ATLAS North America Proprietary
Sea Scan® ARC Explorer™ Manual
1 of 1
Page: 8
Issue: 4.2.1
2SFT1-0001
Manual
The system receives the returning echoes from the water column and seafloor shortly after emitting
a pulse.
Figure 4: The system picks up the returning echoes
Sea Scan Survey listens for a short amount of time, which is determined by the range; then it pings
again, thus beginning a new cycle.The returning echoes from one pulse are displayed on the sonar
window or waterfall as one single line, with dark and light portions of that line representing strong or
weak echoes relative to time. The stronger the sonar’s returning signal, the brighter the mark that
appears on the sonar window. The resulting accumulated lines then form a coherent picture of the
seafloor.
The two transducers provide information unique to their particular side of the system platform.
Figure 5: The transducers return info about their side of the system
In between the transducer beams is the system’s track immediately below the towfish. That center
display or water column loosely relates to the platform’s track. It communicates details about
objects encountered before the first bottom return and can include things such as surface returns,
debris, fish, and objects protruding from the sea floor.
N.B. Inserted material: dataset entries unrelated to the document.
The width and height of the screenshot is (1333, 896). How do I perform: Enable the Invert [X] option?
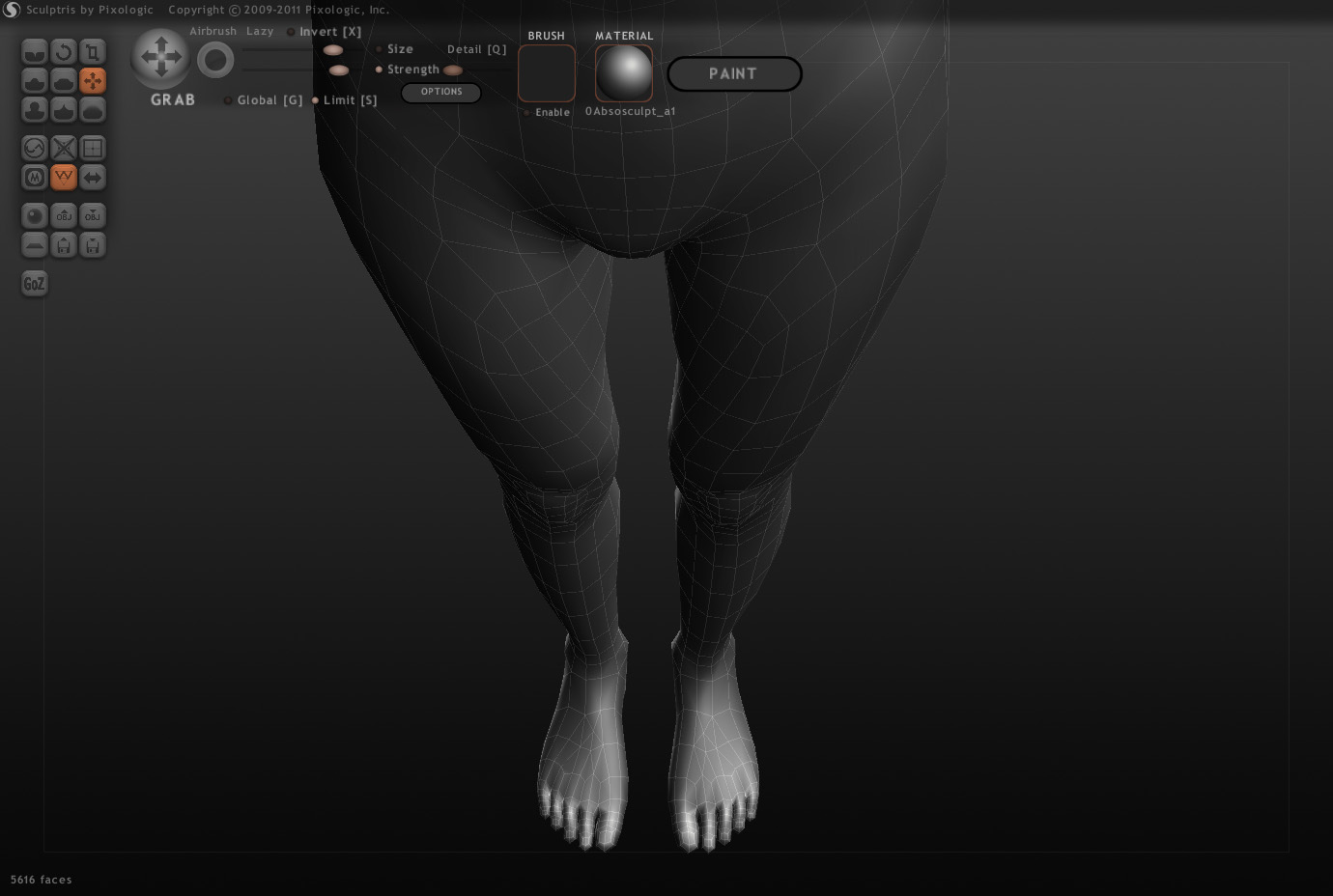[x=291, y=31]
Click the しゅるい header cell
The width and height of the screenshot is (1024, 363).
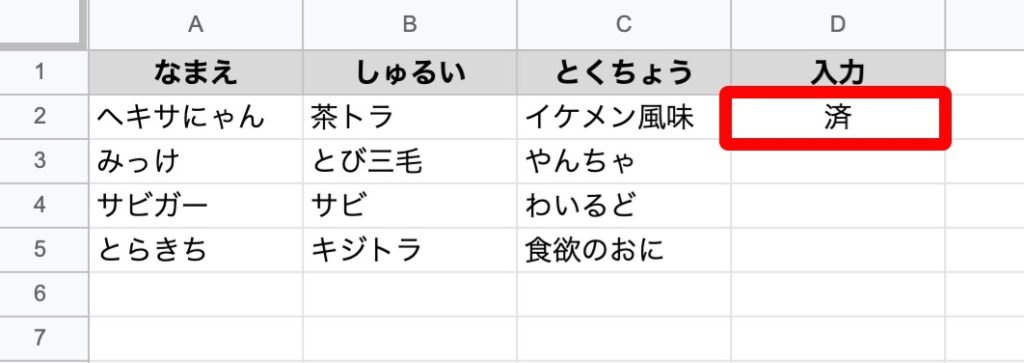409,72
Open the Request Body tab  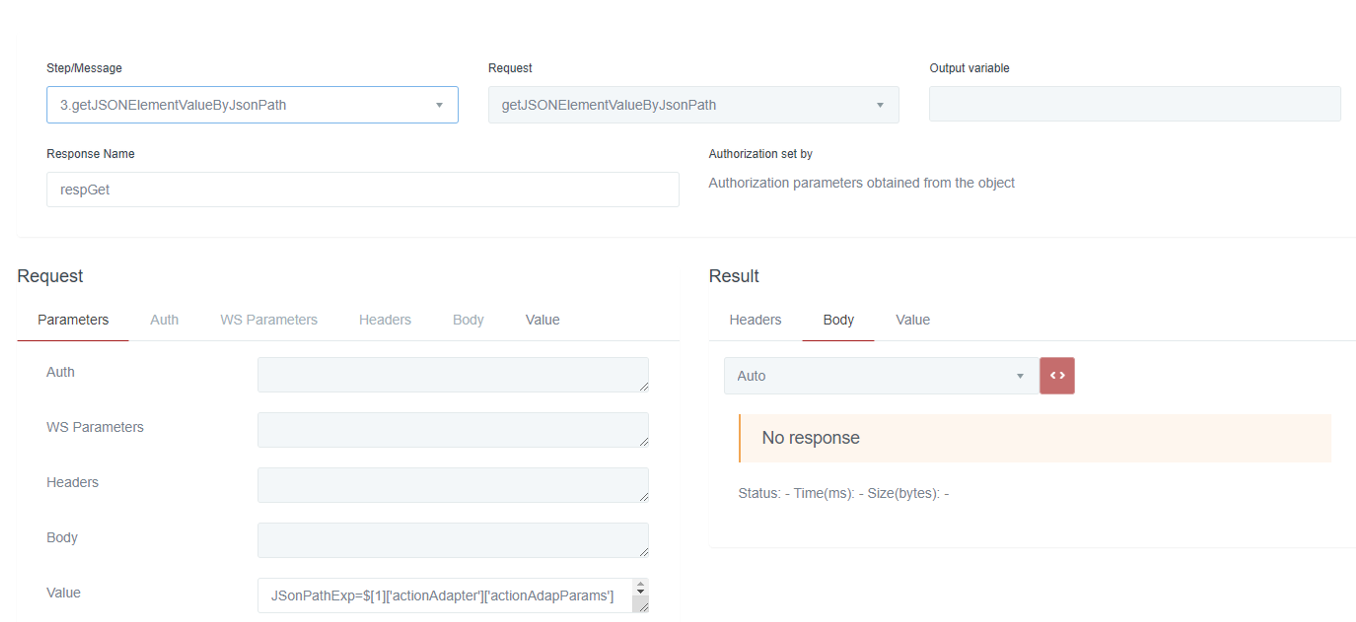click(468, 320)
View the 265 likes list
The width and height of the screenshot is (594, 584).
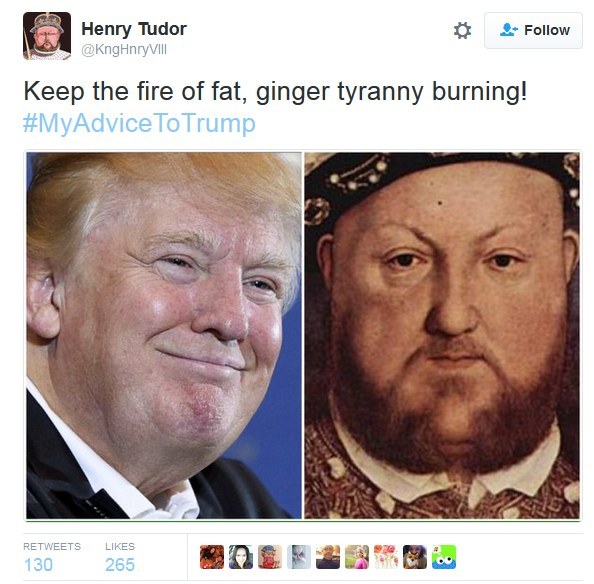click(120, 557)
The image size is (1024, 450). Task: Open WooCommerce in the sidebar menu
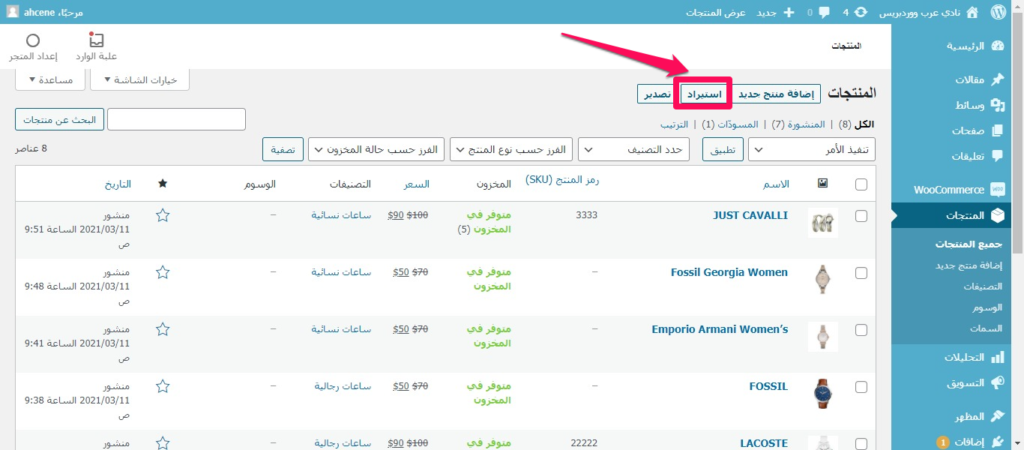pos(955,189)

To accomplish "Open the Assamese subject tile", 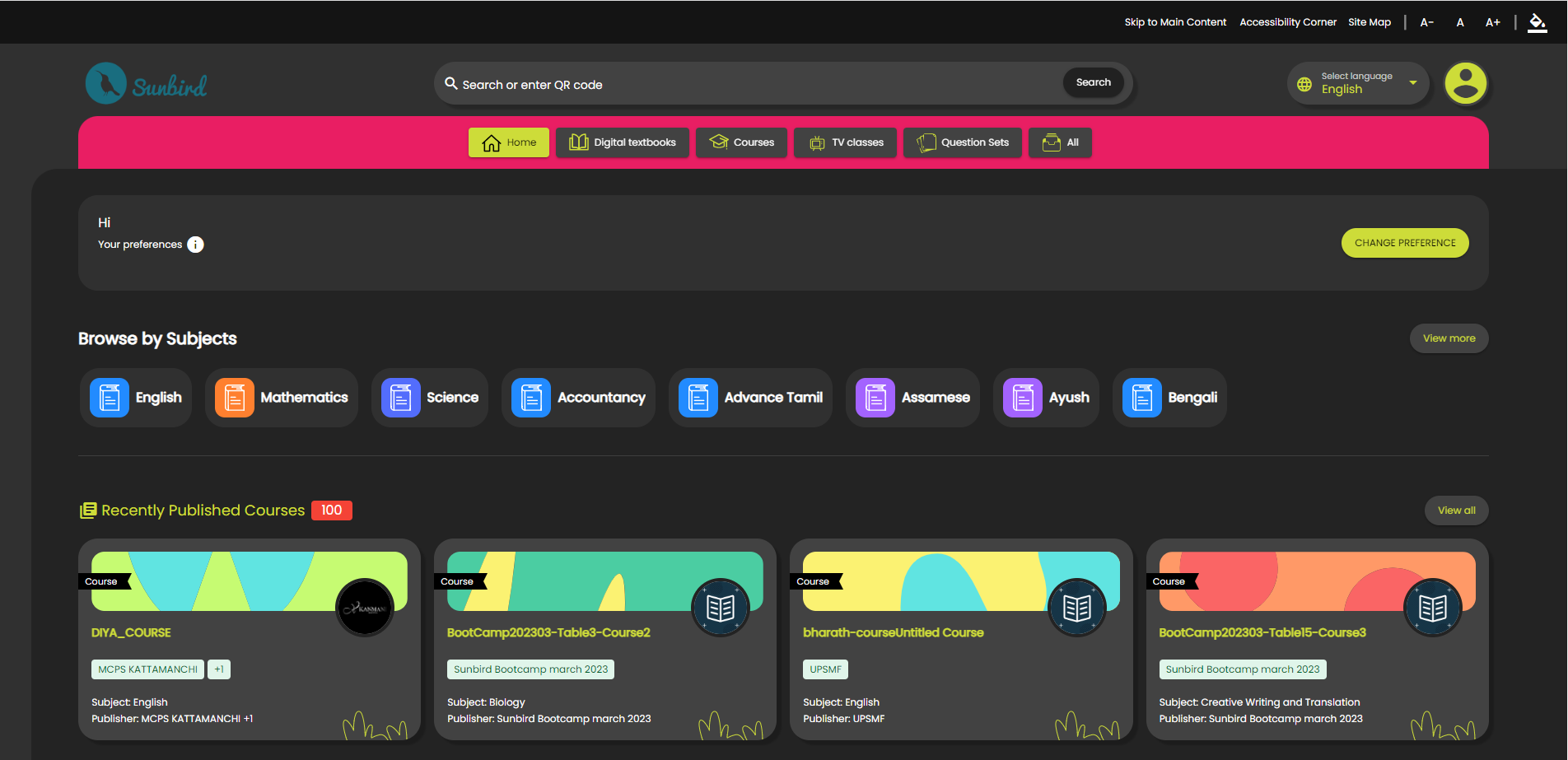I will click(912, 398).
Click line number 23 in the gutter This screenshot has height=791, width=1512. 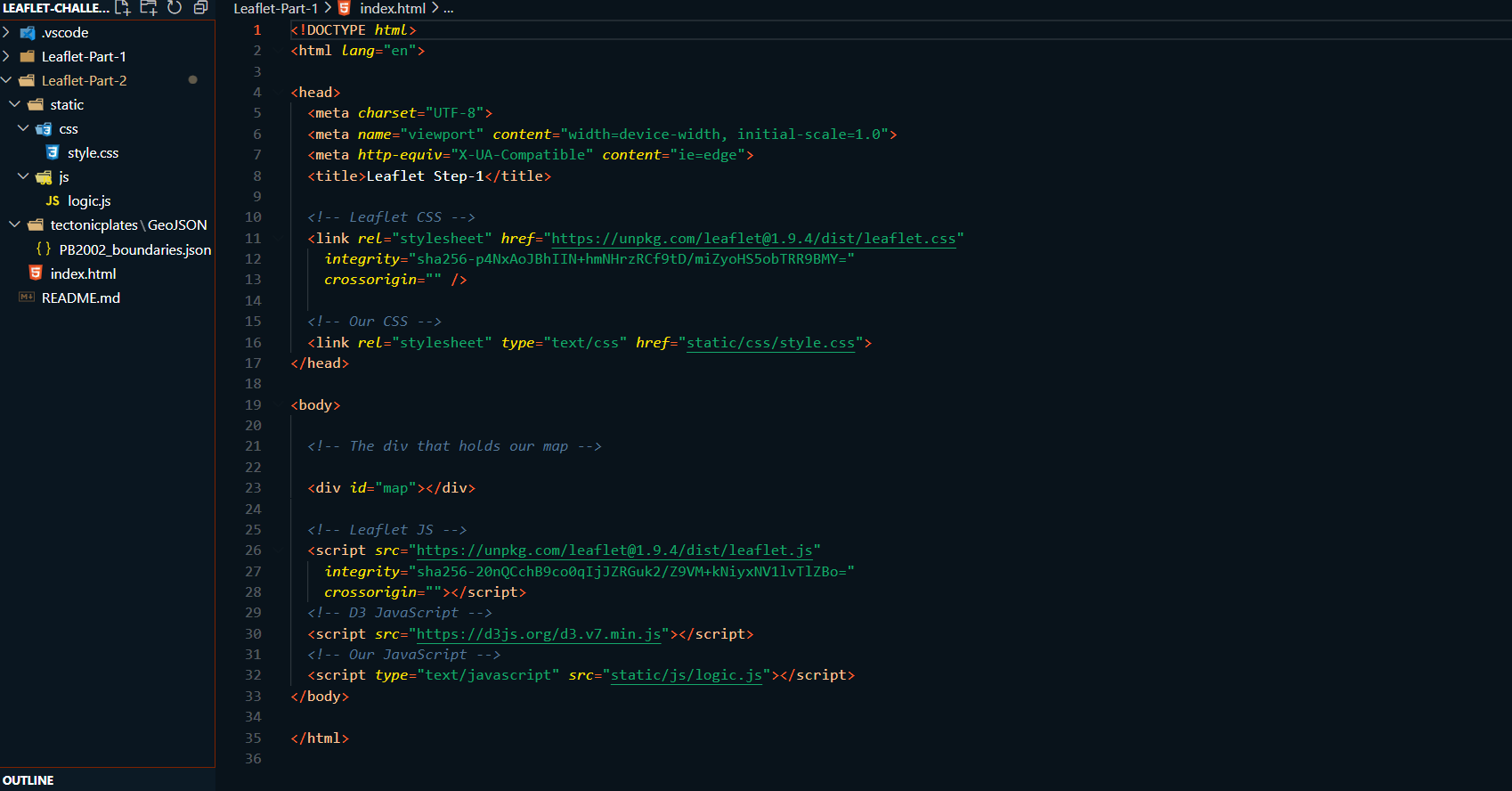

The operator can view wide tracts of the seafloor because the transducers ping along the swath
width and the software records the strength of the echoes from the sea bottom. The system is
positioned just above the seafloor bottom. The transducers continuously emit narrowly focused
beams of sound perpendicular to the path of motion. The sound pulses pass through the water but
are reflected from the seafloor and objects, such as wreck sites that sit on the seafloor. The
computer records the echo signal strengths as they return and draws the entire sonar record line on
the screen. Thus, an image is built, line by line, as the sonar record line from each ping returns and
is drawn on the screen.
The quality of the sonar data will depend on operator and the data-gathering process, which
involves vessel course, tow speed, system altitude above the bottom, sea conditions, and range
settings. For example, a higher range setting yields a larger data sample with more of the seafloor
displayed; but the data will not have as high a resolution.